Give back the entire listing that follows, exactly.

== Input data

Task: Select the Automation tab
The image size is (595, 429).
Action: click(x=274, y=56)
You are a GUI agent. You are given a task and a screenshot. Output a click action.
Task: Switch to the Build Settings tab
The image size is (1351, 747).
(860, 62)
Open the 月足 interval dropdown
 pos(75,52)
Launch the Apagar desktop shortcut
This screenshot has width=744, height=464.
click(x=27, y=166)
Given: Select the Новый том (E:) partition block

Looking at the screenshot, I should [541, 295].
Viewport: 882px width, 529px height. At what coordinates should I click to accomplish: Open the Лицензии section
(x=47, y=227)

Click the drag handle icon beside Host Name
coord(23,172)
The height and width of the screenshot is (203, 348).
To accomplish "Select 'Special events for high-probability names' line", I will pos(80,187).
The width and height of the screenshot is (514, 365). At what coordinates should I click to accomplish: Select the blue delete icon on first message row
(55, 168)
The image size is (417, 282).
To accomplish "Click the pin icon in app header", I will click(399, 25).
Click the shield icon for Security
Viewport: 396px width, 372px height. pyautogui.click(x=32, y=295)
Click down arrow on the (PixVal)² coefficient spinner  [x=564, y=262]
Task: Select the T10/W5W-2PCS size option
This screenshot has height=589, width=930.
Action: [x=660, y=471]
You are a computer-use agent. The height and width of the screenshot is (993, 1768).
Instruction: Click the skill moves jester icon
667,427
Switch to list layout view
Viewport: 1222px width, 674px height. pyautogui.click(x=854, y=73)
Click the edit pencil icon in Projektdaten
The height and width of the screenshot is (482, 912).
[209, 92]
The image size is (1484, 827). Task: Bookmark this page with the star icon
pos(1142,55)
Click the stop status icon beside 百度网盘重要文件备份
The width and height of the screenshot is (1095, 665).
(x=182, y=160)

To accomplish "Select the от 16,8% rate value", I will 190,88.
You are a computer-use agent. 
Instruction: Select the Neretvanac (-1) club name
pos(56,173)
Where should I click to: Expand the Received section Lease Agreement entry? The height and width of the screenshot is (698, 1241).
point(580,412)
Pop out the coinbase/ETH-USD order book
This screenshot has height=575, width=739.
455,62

====

- [Expected answer]
Task: Select the Automation tab
The image size is (595, 429).
Action: click(x=274, y=56)
You are a GUI agent. You are given a task and a screenshot. Output a click action.
Task: Switch to the Build Settings tab
The image size is (1351, 747).
(860, 62)
Open the 月足 interval dropdown
 pos(75,52)
Launch the Apagar desktop shortcut
This screenshot has width=744, height=464.
click(x=27, y=166)
Given: Select the Новый том (E:) partition block

Looking at the screenshot, I should [541, 295].
Viewport: 882px width, 529px height. At what coordinates should I click to accomplish: Open the Лицензии section
(x=47, y=227)

Click the drag handle icon beside Host Name
coord(23,172)
The height and width of the screenshot is (203, 348).
To accomplish "Select 'Special events for high-probability names' line", I will pos(80,187).
The width and height of the screenshot is (514, 365). At what coordinates should I click to accomplish: Select the blue delete icon on first message row
(55, 168)
The image size is (417, 282).
To accomplish "Click the pin icon in app header", I will click(399, 25).
Click the shield icon for Security
Viewport: 396px width, 372px height. pyautogui.click(x=32, y=295)
Click down arrow on the (PixVal)² coefficient spinner  [x=564, y=262]
Task: Select the T10/W5W-2PCS size option
This screenshot has height=589, width=930.
Action: [x=660, y=471]
You are a computer-use agent. The height and width of the screenshot is (993, 1768).
Instruction: Click the skill moves jester icon
667,427
Switch to list layout view
Viewport: 1222px width, 674px height. pyautogui.click(x=854, y=73)
Click the edit pencil icon in Projektdaten
The height and width of the screenshot is (482, 912).
[209, 92]
The image size is (1484, 827). Task: Bookmark this page with the star icon
pos(1142,55)
Click the stop status icon beside 百度网盘重要文件备份
The width and height of the screenshot is (1095, 665).
(x=182, y=160)

To accomplish "Select the от 16,8% rate value", I will 190,88.
You are a computer-use agent. 
Instruction: Select the Neretvanac (-1) club name
pos(56,173)
Where should I click to: Expand the Received section Lease Agreement entry? The height and width of the screenshot is (698, 1241).
point(580,412)
Pop out the coinbase/ETH-USD order book
This screenshot has height=575, width=739.
455,62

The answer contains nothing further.